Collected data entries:
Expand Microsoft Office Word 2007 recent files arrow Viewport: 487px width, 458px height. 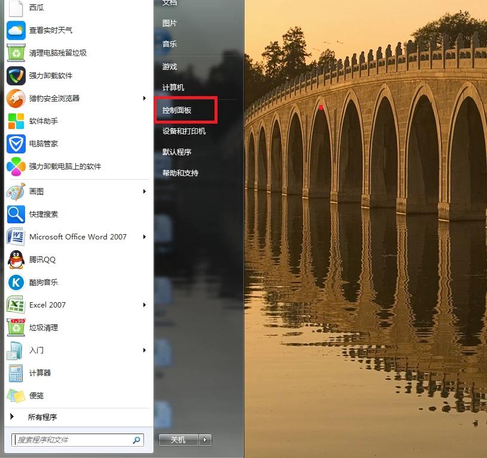tap(144, 237)
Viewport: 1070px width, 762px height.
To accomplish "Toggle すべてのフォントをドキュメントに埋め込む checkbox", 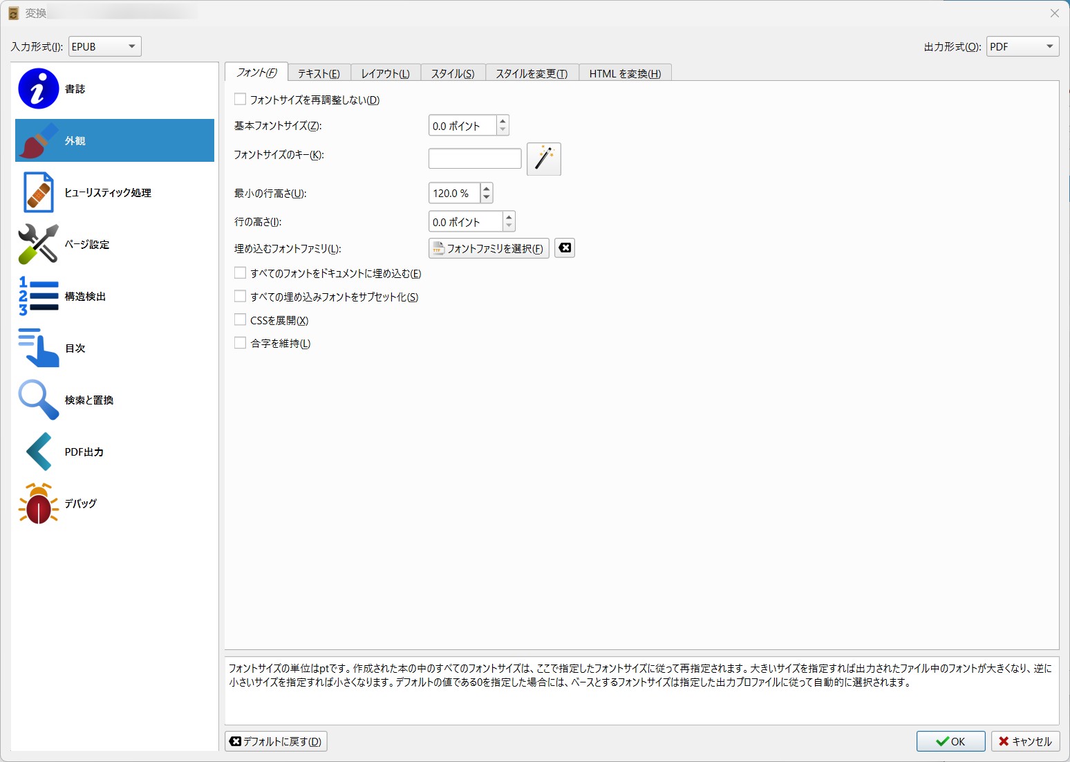I will pyautogui.click(x=241, y=273).
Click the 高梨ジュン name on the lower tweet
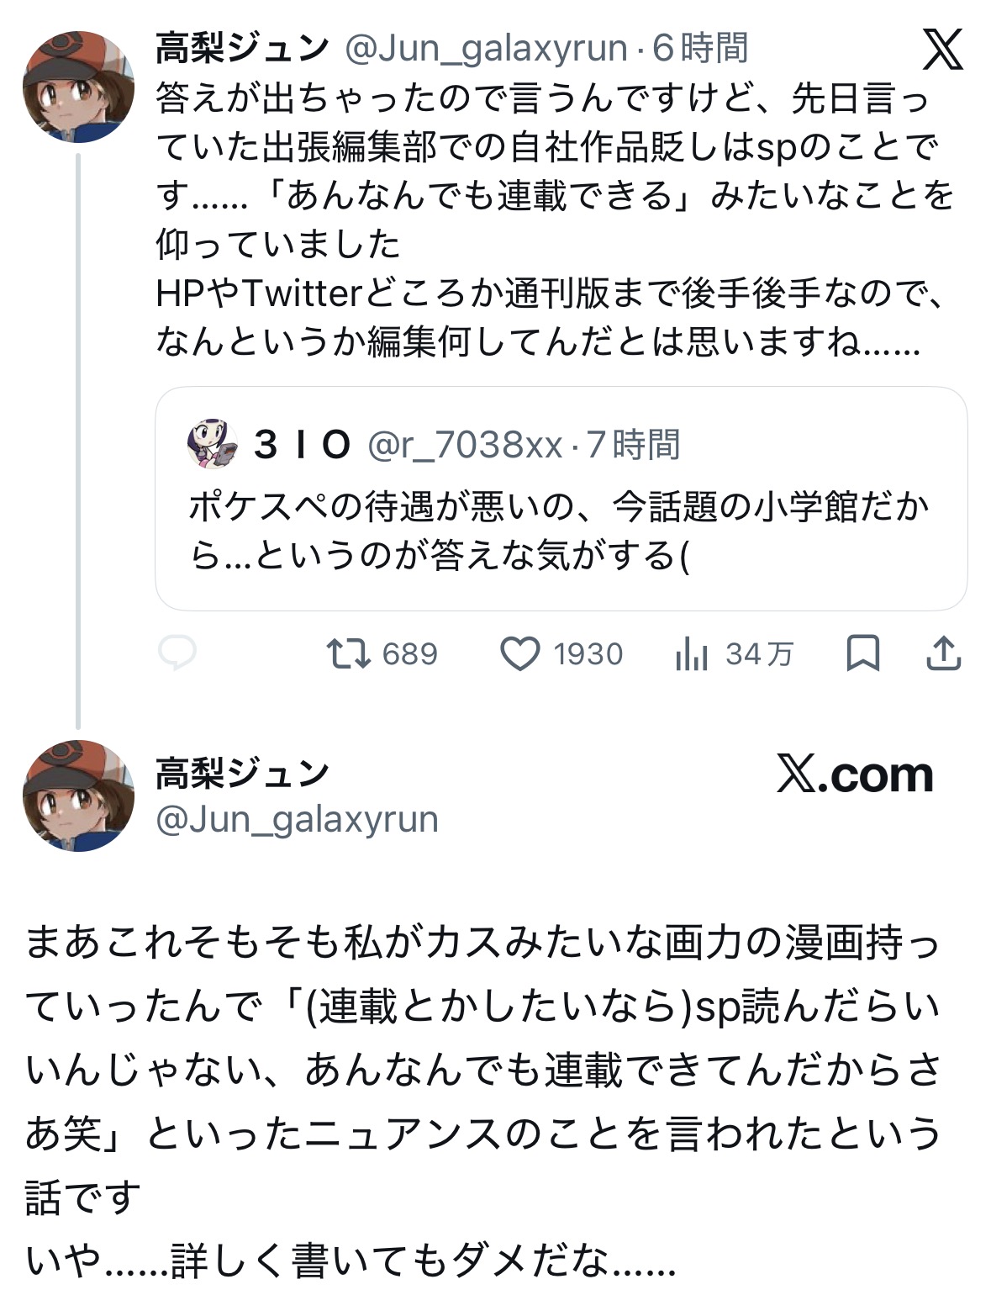Image resolution: width=991 pixels, height=1311 pixels. (242, 773)
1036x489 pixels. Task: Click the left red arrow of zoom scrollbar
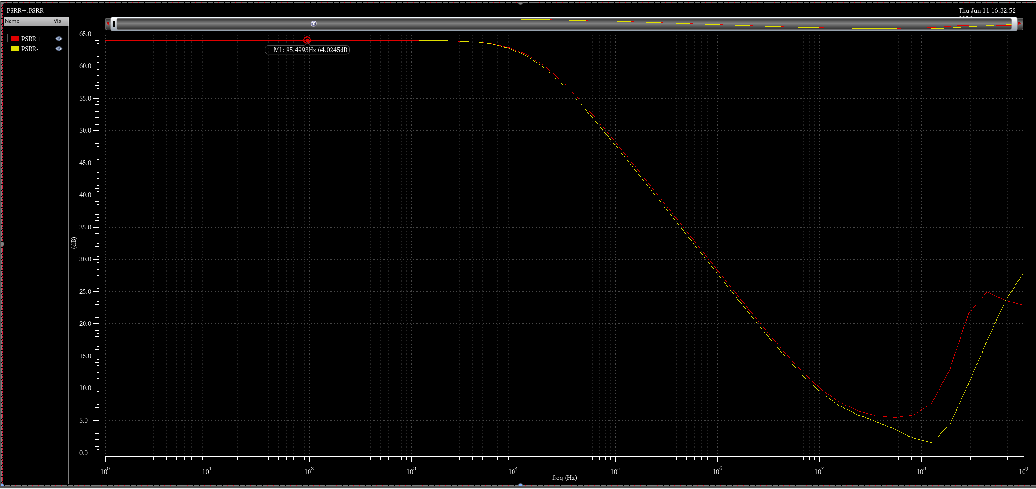point(107,23)
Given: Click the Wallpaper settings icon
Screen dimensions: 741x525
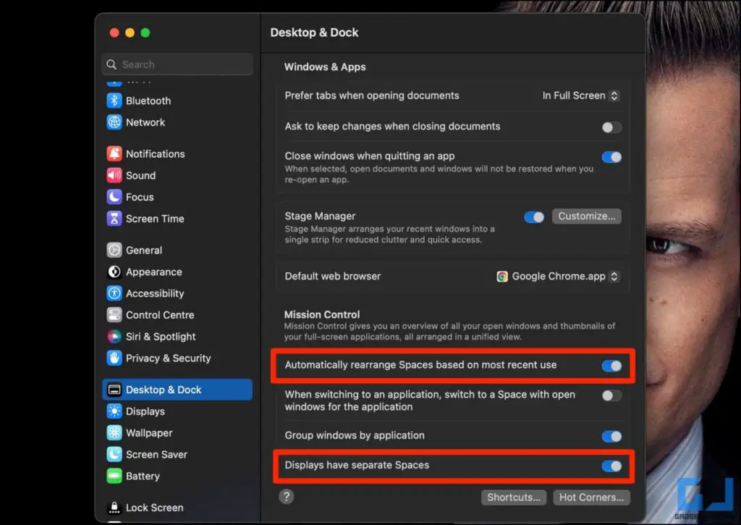Looking at the screenshot, I should pyautogui.click(x=115, y=432).
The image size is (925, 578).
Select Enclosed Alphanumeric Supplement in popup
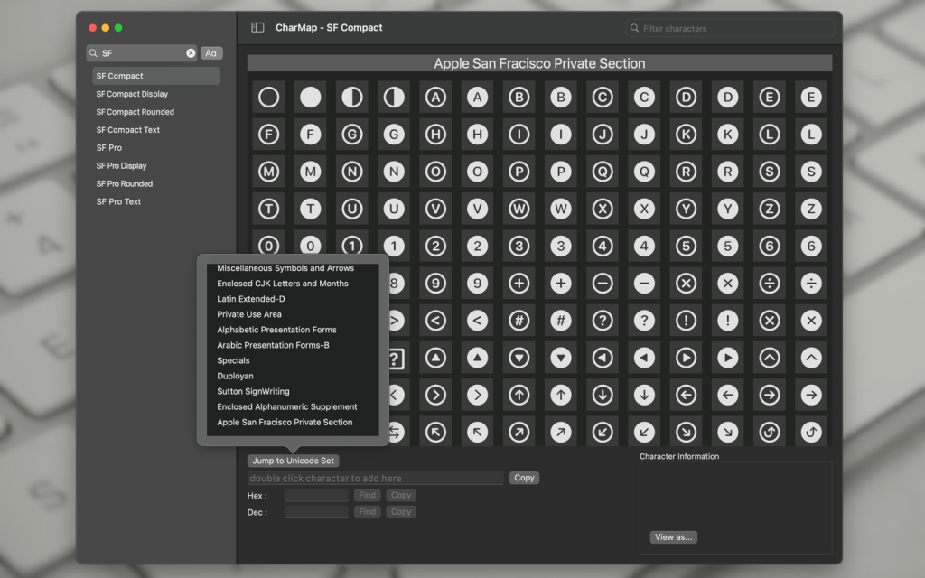(x=286, y=406)
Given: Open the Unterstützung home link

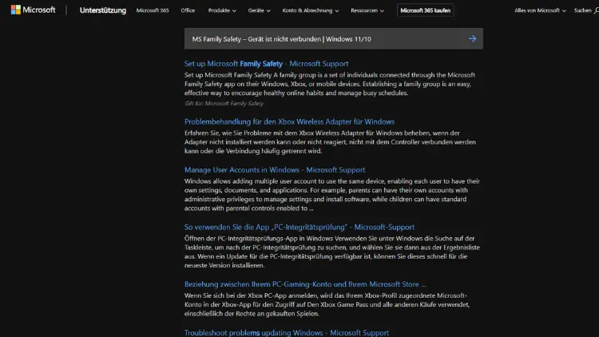Looking at the screenshot, I should click(x=101, y=10).
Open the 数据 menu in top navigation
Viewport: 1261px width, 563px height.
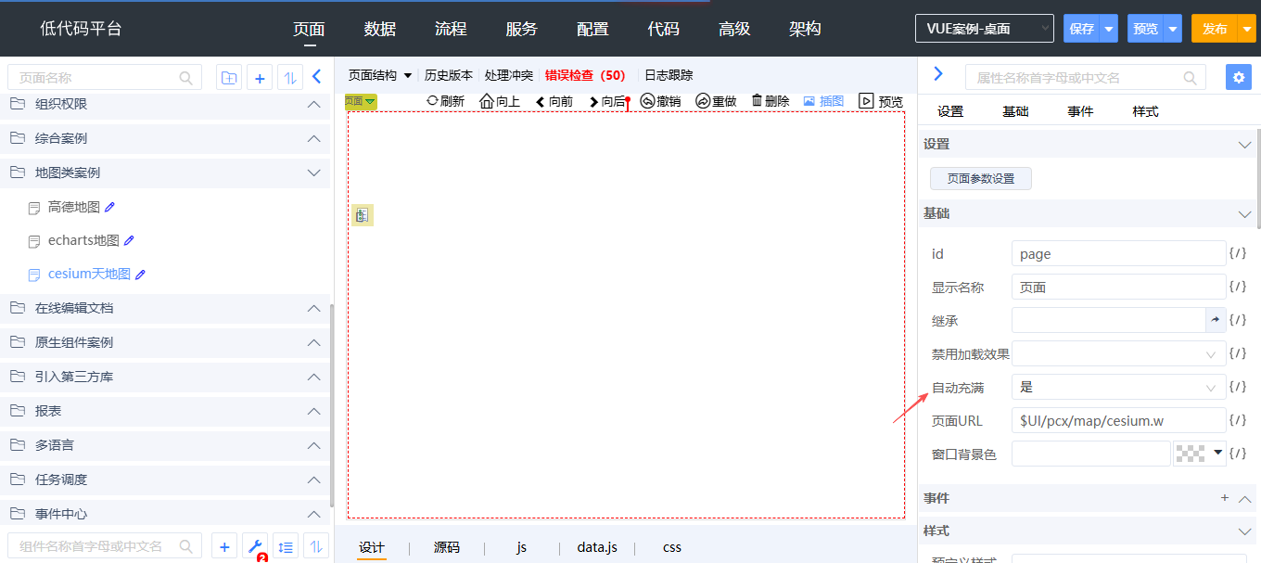[x=380, y=29]
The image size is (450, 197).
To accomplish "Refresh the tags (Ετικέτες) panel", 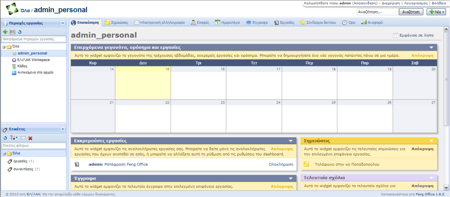I will tap(5, 138).
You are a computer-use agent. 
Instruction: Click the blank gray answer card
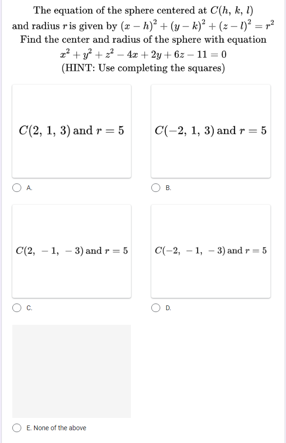(x=71, y=371)
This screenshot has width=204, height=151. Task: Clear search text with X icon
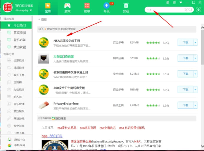pyautogui.click(x=186, y=9)
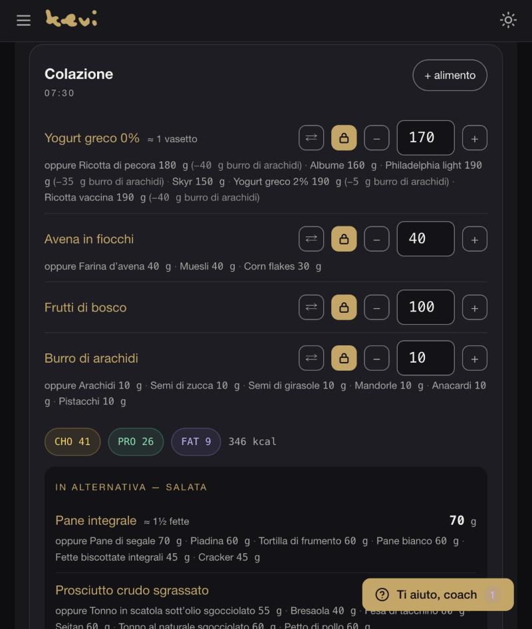The width and height of the screenshot is (532, 629).
Task: Increase Yogurt greco quantity with plus
Action: (475, 138)
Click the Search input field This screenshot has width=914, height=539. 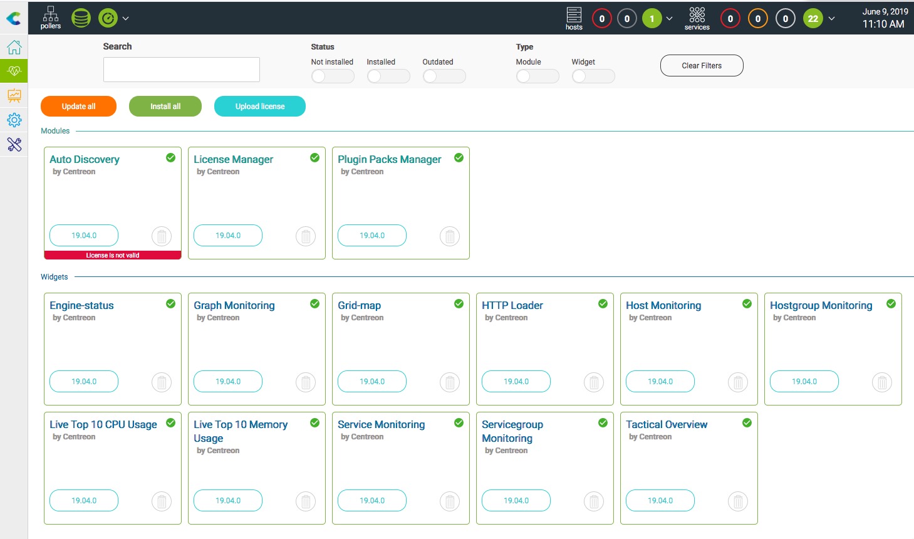182,70
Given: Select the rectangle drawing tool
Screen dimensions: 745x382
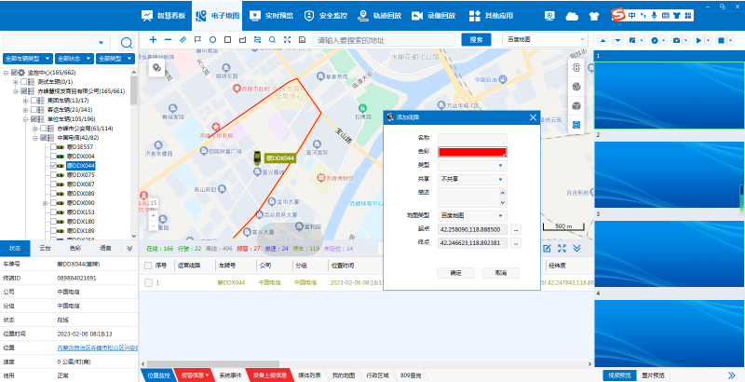Looking at the screenshot, I should click(x=227, y=40).
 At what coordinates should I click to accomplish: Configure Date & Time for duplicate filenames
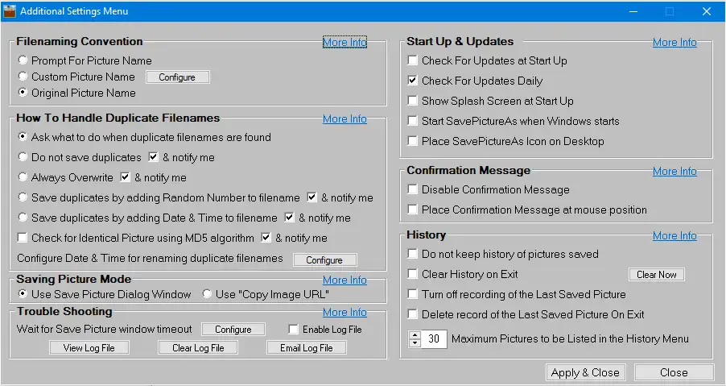tap(324, 260)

• What is being asked: Output, exactly and without pictures, the span of lines that starts at the line containing "Screen dimensions: 745x382" and ends at the last line above.

• Reply:
Screen dimensions: 745x382
Looking at the screenshot, I should click(x=227, y=40).
 At what coordinates should I click to accomplish: Configure Date & Time for duplicate filenames
tap(324, 260)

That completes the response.